Os porcos são um exemplo notável, pois embora a sua distribuição geográfica seja principalmente a oeste da Linha de Wallace (fronteira imaginária que separa diversas populações animais que se encontram nas placas continentais do Sudeste Asiático e da Austrália), várias espécies estão agora amplamente distribuídas pelas ilhas do Sudeste Asiático e por toda a Oceânia.
As provas arqueológicas e genéticas sugerem que os porcos foram levados para leste há mais de 4000 anos, antes das principais migrações austronésias, e que as expansões humanas subsequentes os levaram ainda mais longe através do Pacífico.
No entanto, os estudos mostram que os porcos endémicos destas regiões possuem uma assinatura genética distinta do "Clade do Pacífico", partilhada por porcos selvagens e criados ao ar livre noutras partes do Sudeste Asiático continental.

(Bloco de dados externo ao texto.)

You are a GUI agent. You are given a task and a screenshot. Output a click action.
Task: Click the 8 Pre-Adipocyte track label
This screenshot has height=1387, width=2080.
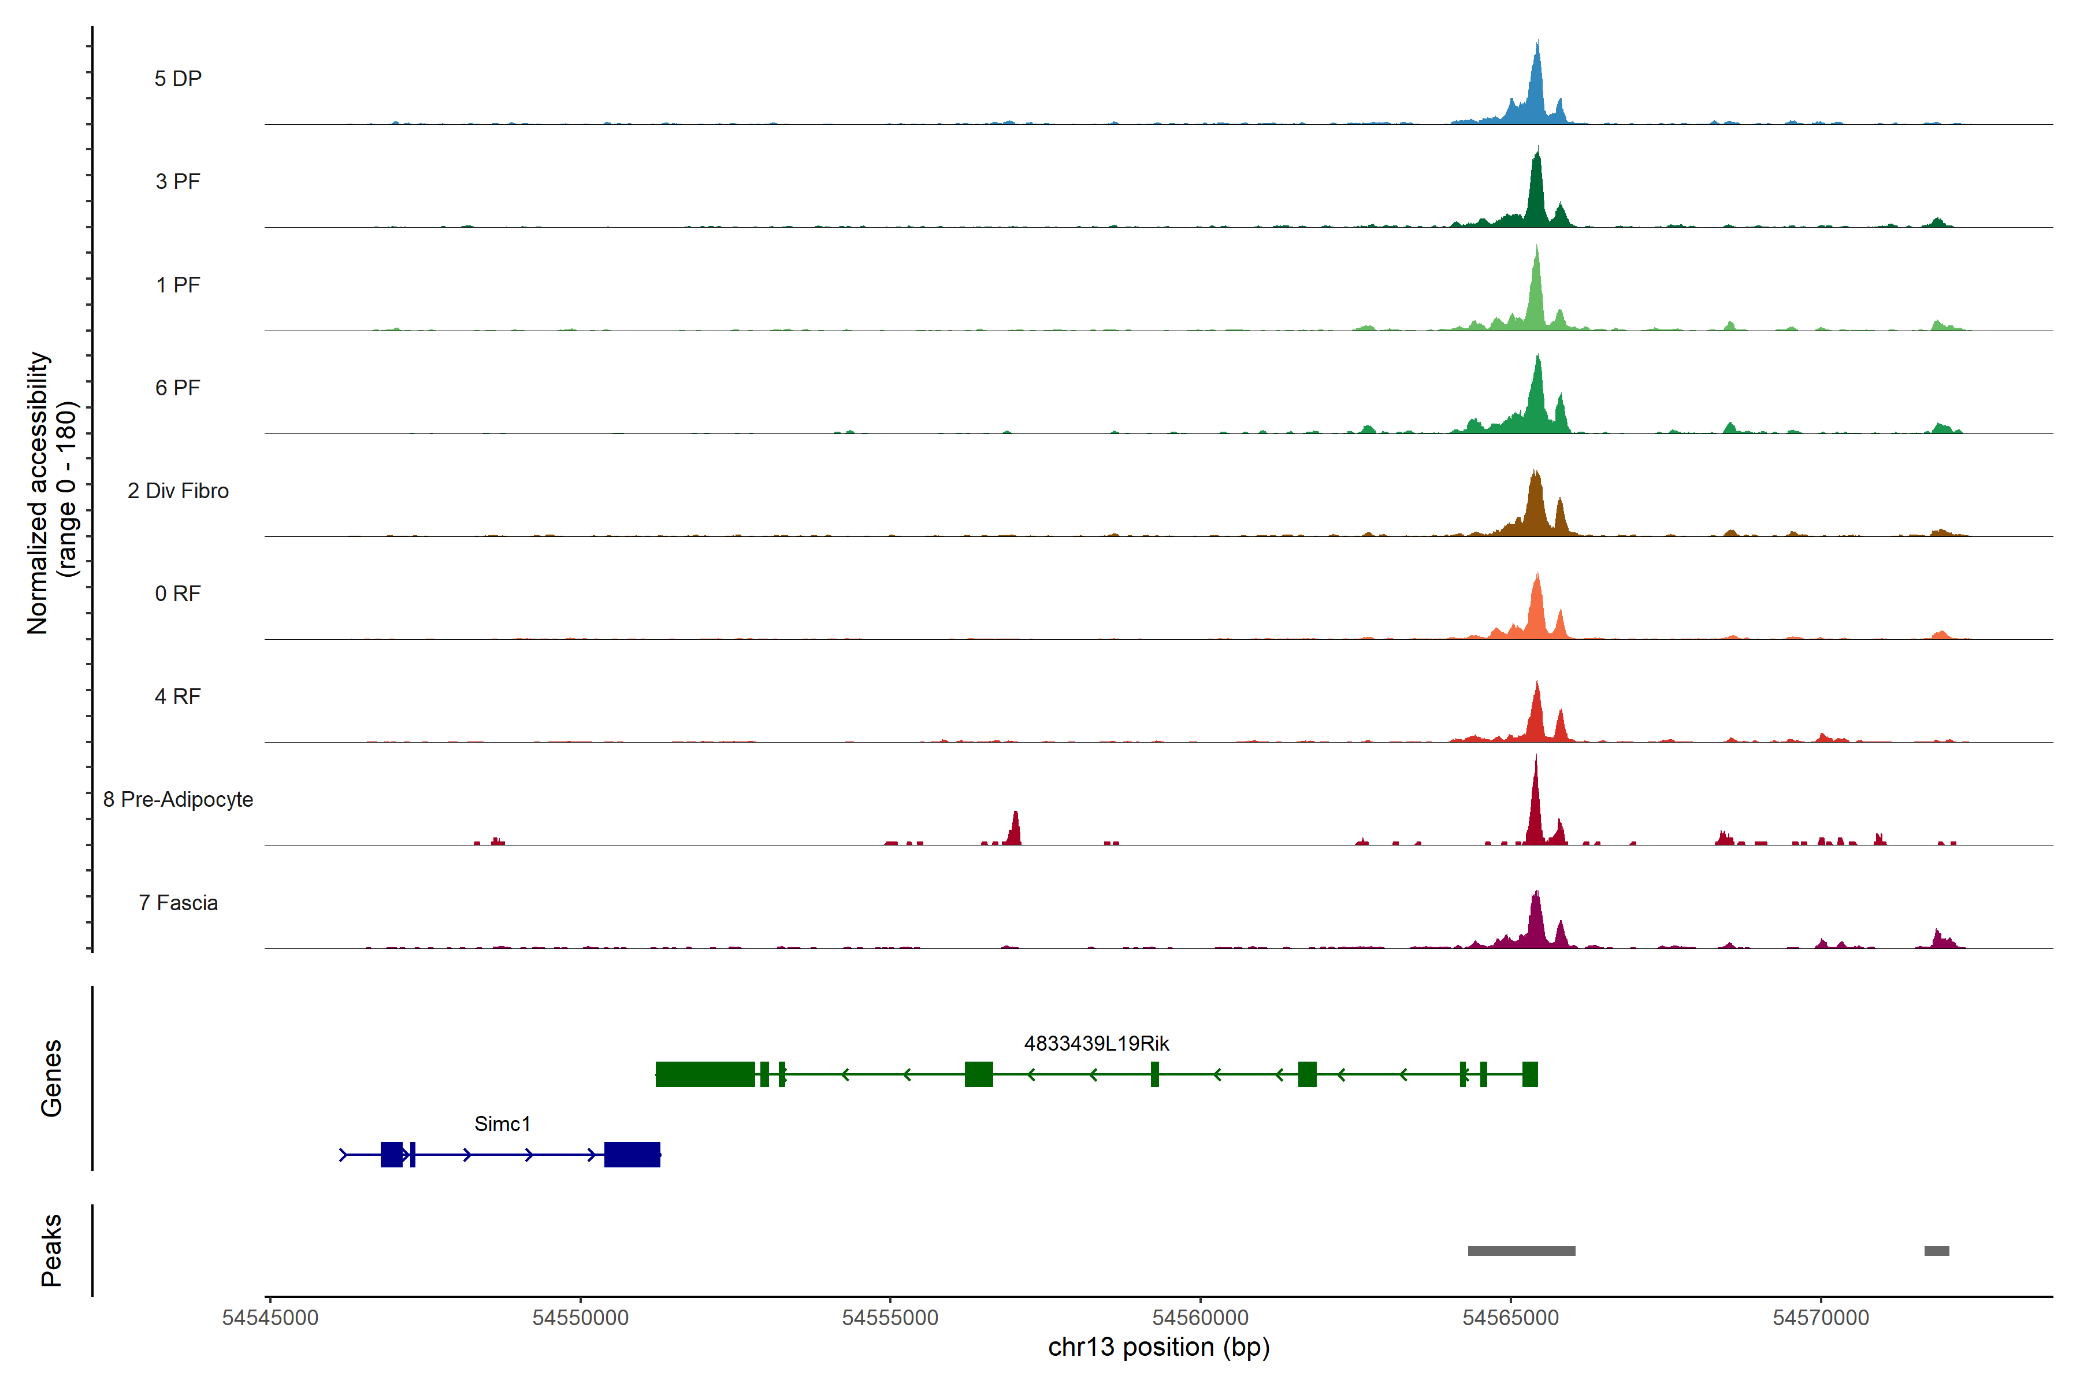[x=178, y=800]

Este padrão levanta questões sobre a natureza precisa da origem e dispersão das populações de porcos no Pacífico e o papel dos humanos neste processo.
Para rastrear as origens dos porcos na Wallacea, Melanésia, Micronésia e Polinésia, os investigadores sequenciaram 117 genomas de porcos modernos, históricos e antigos, abrangendo os últimos 2900 anos, e analisaram dados sobre a forma dos dentes de 401 espécimes modernos e 313 arqueológicos.

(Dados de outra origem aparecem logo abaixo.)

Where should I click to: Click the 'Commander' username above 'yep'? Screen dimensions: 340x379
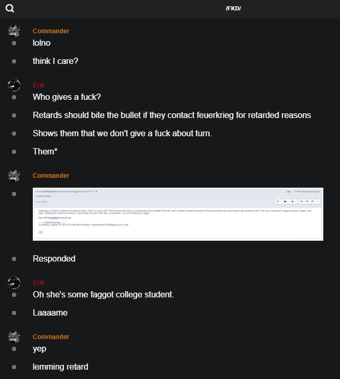(x=51, y=337)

Desta forma, descobriram que os porcos das Filipinas ao Havai descendem, em grande parte, de porcos domésticos trazidos por grupos de língua austronésia do sudeste da China e de Taiwan há cerca de 4000 anos.
Além disso, os porcos da Oceânia não apresentam mistura genética com espécies nativas de porcos selvagens ao longo da rota migratória, indicando que os primeiros animais introduzidos permaneceram geneticamente isolados das populações locais.

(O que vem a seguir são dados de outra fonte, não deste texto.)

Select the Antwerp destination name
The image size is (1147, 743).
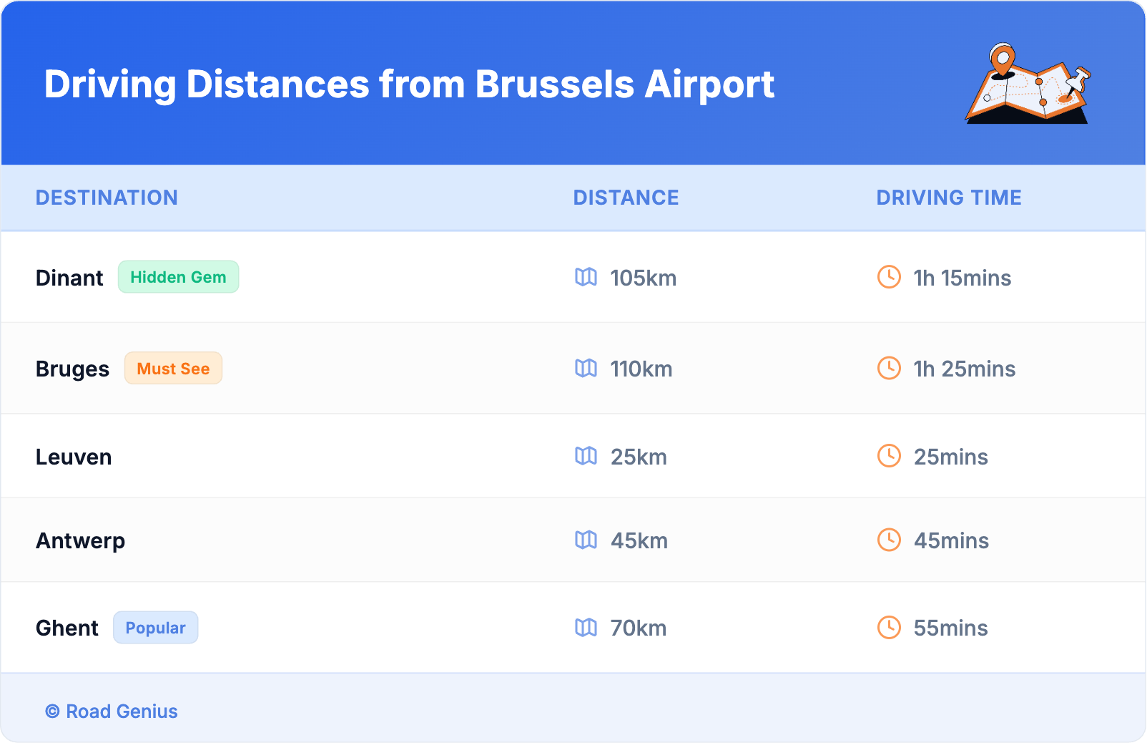(80, 540)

Só mais tarde estas populações isoladas de porcos selvagens se miscigenaram com espécies endémicas da região.
Segundo os autores, este padrão reflete migrações humanas iniciais e sucessivas pela região, que envolveram também uma mistura limitada com grupos locais, sugerindo que estes porcos possuíam características domésticas adequadas para o transporte e reprodução.
Os repetidos movimentos entre ilhas moldaram a sua evolução através de estrangulamentos genéticos, pressões seletivas e subsequente fluxo de genes, ajudando a explicar o seu sucesso na dispersão pelo Sudeste Asiático insular e pelo Pacífico Ocidental.